PROBLEM: From the listing below, pull out all lines with "number" in them.

|---|

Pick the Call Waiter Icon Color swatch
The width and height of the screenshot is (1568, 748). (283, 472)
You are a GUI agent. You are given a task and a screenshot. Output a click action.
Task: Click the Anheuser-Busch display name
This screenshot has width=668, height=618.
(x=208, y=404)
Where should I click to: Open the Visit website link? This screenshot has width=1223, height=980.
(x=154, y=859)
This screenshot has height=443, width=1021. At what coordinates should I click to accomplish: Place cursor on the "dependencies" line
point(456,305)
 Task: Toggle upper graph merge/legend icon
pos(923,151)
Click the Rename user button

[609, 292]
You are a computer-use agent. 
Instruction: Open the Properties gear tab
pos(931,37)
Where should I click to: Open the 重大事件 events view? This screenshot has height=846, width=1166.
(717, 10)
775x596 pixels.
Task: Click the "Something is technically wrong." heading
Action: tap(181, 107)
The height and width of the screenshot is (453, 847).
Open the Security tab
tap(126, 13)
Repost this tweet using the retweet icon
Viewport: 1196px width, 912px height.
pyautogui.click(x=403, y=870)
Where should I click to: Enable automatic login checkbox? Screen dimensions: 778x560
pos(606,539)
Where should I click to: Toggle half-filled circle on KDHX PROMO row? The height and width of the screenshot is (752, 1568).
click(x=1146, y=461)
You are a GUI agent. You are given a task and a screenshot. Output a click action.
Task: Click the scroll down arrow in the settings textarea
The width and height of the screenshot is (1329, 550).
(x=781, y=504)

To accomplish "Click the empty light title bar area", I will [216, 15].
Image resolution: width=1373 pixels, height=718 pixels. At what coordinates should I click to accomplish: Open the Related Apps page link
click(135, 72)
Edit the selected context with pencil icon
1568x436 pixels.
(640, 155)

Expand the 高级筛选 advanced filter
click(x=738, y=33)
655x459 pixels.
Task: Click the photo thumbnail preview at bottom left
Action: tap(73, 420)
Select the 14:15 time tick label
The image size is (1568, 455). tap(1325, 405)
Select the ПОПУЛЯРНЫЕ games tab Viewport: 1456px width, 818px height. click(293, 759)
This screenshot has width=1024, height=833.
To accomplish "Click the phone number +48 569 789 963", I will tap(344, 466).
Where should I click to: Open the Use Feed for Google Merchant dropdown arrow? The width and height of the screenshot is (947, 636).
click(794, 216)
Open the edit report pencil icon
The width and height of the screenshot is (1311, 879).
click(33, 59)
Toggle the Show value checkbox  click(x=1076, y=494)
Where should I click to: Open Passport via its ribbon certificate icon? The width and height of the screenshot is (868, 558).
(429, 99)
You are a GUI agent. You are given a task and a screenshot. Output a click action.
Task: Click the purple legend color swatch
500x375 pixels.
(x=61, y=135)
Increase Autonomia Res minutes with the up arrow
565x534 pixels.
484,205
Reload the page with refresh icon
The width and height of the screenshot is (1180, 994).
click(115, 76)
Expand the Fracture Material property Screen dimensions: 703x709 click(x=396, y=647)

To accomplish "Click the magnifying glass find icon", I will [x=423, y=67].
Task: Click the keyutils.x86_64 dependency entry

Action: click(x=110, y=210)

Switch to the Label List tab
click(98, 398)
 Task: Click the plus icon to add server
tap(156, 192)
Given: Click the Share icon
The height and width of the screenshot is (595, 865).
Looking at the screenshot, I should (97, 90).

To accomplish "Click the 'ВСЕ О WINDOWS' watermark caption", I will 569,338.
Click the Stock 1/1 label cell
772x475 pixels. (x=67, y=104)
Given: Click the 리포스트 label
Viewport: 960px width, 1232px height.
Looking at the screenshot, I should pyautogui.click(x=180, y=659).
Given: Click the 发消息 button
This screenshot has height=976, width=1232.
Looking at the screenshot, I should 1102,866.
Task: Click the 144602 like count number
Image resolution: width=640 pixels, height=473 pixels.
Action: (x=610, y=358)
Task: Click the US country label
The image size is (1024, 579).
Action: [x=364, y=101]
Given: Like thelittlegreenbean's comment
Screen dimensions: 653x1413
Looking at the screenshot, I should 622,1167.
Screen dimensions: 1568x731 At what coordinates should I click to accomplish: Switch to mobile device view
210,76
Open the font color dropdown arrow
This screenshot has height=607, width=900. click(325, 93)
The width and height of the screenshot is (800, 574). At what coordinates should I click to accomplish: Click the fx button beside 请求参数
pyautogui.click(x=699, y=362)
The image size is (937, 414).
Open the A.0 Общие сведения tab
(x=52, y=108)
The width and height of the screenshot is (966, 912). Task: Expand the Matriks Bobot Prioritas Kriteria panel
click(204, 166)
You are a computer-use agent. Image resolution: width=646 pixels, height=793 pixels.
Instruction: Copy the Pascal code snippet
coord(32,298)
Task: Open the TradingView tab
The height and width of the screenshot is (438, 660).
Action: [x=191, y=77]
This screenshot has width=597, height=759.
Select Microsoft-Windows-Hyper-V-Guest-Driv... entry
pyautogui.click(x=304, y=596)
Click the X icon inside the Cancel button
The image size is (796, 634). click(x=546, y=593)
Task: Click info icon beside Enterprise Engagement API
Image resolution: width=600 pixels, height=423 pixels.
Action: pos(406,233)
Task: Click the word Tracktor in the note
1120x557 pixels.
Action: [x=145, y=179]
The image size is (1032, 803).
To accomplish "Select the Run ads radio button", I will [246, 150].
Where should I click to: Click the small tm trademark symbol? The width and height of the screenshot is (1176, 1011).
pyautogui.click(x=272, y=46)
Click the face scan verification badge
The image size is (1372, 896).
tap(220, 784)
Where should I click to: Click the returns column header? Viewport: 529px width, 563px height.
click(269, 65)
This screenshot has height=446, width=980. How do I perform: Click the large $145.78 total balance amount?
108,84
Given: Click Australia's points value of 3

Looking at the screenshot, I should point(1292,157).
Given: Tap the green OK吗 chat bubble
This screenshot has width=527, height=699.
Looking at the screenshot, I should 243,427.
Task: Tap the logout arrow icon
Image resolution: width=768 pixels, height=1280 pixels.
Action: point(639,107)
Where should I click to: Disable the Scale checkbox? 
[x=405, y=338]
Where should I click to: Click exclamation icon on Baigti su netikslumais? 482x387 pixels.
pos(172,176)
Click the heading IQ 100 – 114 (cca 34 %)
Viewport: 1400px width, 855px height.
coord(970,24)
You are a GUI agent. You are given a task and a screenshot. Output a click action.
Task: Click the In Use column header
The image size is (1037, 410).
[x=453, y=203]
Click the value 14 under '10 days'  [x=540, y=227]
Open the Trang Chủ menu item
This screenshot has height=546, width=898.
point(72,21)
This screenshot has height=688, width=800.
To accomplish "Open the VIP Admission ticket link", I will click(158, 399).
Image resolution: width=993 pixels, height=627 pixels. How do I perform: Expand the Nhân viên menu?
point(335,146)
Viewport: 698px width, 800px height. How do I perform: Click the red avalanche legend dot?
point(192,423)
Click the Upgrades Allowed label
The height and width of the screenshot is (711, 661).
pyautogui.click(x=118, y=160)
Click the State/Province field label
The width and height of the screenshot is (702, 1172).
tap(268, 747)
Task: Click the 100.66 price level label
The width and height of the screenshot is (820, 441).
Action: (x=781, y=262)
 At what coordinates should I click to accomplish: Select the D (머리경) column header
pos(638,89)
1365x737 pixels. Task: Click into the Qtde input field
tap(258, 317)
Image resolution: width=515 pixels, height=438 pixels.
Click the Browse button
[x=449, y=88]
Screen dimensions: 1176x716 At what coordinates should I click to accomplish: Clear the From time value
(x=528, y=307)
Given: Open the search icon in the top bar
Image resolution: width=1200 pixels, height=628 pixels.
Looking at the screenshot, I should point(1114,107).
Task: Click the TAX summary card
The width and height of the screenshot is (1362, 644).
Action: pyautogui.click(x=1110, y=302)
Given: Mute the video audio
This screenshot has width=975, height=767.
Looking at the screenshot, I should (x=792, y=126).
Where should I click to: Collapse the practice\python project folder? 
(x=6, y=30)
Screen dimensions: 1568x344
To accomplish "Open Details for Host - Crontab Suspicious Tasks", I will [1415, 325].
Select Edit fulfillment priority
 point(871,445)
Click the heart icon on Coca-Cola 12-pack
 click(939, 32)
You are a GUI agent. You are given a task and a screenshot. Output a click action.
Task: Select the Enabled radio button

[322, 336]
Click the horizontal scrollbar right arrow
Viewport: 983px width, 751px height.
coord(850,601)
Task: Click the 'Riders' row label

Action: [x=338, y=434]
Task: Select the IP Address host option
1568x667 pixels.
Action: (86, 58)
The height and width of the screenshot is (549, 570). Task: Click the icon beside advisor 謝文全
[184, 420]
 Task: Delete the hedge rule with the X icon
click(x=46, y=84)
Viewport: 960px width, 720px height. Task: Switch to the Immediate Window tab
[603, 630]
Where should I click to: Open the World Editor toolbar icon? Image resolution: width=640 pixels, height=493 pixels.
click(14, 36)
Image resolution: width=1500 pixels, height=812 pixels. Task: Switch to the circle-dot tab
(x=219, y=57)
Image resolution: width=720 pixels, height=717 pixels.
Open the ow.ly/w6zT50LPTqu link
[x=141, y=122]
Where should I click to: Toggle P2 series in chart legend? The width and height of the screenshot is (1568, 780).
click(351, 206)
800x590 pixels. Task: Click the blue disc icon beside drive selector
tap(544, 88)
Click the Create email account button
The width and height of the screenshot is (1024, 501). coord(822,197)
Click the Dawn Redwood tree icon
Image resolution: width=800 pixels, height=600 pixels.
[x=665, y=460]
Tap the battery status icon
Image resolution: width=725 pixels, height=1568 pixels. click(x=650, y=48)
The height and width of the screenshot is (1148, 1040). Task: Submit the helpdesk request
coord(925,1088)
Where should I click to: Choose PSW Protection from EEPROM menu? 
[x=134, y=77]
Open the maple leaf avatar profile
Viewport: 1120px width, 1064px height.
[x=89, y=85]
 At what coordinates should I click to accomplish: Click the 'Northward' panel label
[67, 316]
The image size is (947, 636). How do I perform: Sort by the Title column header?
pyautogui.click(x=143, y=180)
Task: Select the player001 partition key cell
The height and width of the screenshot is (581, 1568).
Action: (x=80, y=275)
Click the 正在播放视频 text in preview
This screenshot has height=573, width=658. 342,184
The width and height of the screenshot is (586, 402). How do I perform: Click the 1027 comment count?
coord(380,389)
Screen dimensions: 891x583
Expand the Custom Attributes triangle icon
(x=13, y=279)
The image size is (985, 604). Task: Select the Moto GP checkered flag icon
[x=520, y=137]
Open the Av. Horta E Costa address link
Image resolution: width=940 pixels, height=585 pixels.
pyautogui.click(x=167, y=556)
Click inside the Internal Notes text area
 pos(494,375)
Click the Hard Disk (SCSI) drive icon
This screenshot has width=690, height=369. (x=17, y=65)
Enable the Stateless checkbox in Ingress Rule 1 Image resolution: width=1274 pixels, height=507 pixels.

|---|

EXERCISE OUTPUT:
To accomplish "Click the phone number +48 569 789 963", I will tap(344, 466).
Task: Click the 144602 like count number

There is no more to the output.